Politik

Monatliche Meldepflicht für Bürgergeld-Empfänger: Neue Regelung im Fokus

Die Ampel-Regierung plant eine monatliche Meldepflicht für arbeitslose Bürgergeld-Empfänger, um ihre Eingliederung in den Arbeitsmarkt zu fördern. Künftig sollen persönliche Gespräche im Jobcenter verpflichtend sein, um Integrationschancen besser zu nutzen. Während das Bundeskabinett den Entwurf verabschiedet hat, gibt es starken Widerstand aus Ländern und Verbänden, die die Regelung kritisch sehen.
13.10.2024 07:31
Aktualisiert: 13.10.2024 09:00
Lesezeit: 2 min

Bürgergeld-Empfänger sollen künftig unter bestimmten Umständen dazu verpflichtet werden, sich monatlich persönlich beim Jobcenter zu melden. Das sieht ein Änderungsentwurf der Ampel-Regierung vor, den das Bundeskabinett am Mittwoch verabschiedet hat. Darin heißt es: „Für arbeitslose Leistungsberechtigte wird eine monatliche Meldepflicht eingeführt, wenn dies für die Eingliederung in den Arbeitsmarkt erforderlich ist.“

Durch eine „erhöhte Kontaktdichte“ solle künftig sichergestellt werden, „dass vorhandene Integrationschancen besser genutzt werden“, heißt es weiter in dem Entwurfspapier, das der Deutschen Presse-Agentur vorliegt. Angestrebt seien persönliche Gespräche im Jobcenter. Es würde demnach künftig nicht reichen, sich digital oder telefonisch beim Amt zu melden.

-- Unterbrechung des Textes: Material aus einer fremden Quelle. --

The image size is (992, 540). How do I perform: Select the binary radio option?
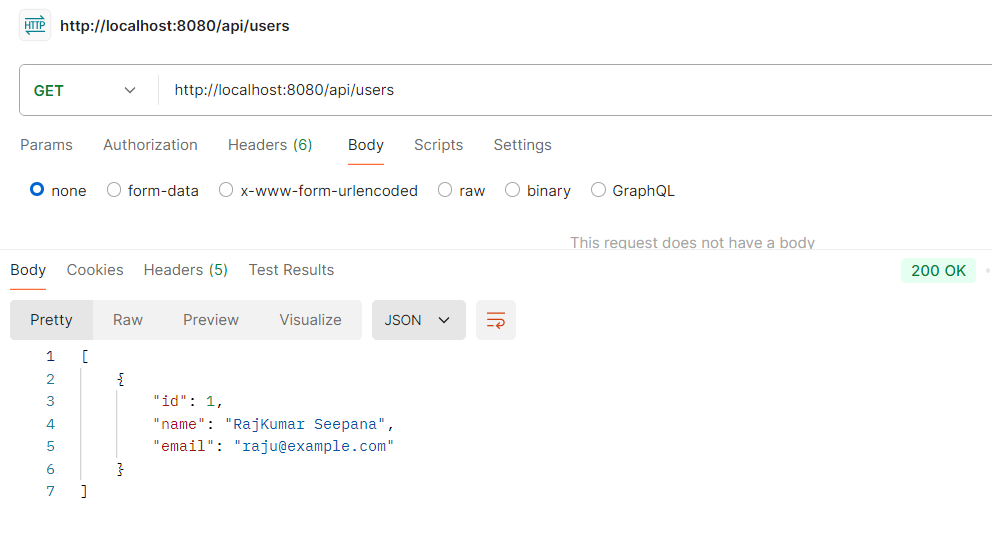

Scharfe Kritik kommt aus Ländern und Verbänden

Ob die neue Meldepflicht aber tatsächlich kommt und für wen, ist derzeit noch unklar. Aus den Ländern und von Verbänden gibt es erheblichen Widerstand gegen den Entwurf, dem der Bundesrat noch zustimmen muss.

Wie in einer Anlage zum Entwurf vermerkt ist, sehen die Länder in einer monatlichen Meldepflicht „einen unangemessenen Eingriff in die örtliche Ermessenausübung und die Organisation der Jobcenter“. Der Deutsche Landkreistag und der Deutsche Städtetag hätten sich ähnlich kritisch geäußert. Außerdem wird darauf hingewiesen, dass die Bundesagentur für Arbeit (BA) eine Eingrenzung der betroffenen Personengruppe auf arbeitslose Leistungsberechtigte in den ersten zwölf Monaten bevorzugen würde. Diese Gruppe steht auch für die Bundesregierung besonders im Fokus, weil über regelmäßige persönliche Kontakte ein längerfristiger Leistungsbezug möglicherweise verhindert werden könnte.

Regierung will mehr Menschen in Arbeit bringen

Anders als die BA kann sich die Ampel eine Meldepflicht aber auch für andere Leistungsempfänger vorstellen, etwa für Absolventen von arbeitsmarktpolitischen Maßnahmen sowie von Integrations- oder Berufssprachkursen. Auch bei Jugendlichen oder „Personen mit komplexeren Problemlagen“ seien persönliche Pflicht-Gespräche zu erwägen, heißt es. Die Bundesregierung habe das Justizministerium auch um eine Rechtsprüfung gebeten, deren Ergebnis noch ausstehe, heißt es.

Die Einführung einer monatlichen Meldepflicht für Bürgergeld-Empfänger ist Teil der sogenannten Wachstumsinitiative, die die Bundesregierung vor einigen Wochen beschlossen hatte. Regierungssprecher Steffen Hebestreit betonte am Mittwoch, dass es für mehr wirtschaftliche Kraft im Land ein größeres Angebot an Arbeit brauche. Es sei deshalb „unter anderem wichtig, mehr Menschen, die heute noch Bürgergeld beziehen, in Arbeit zu bringen“, erklärte er.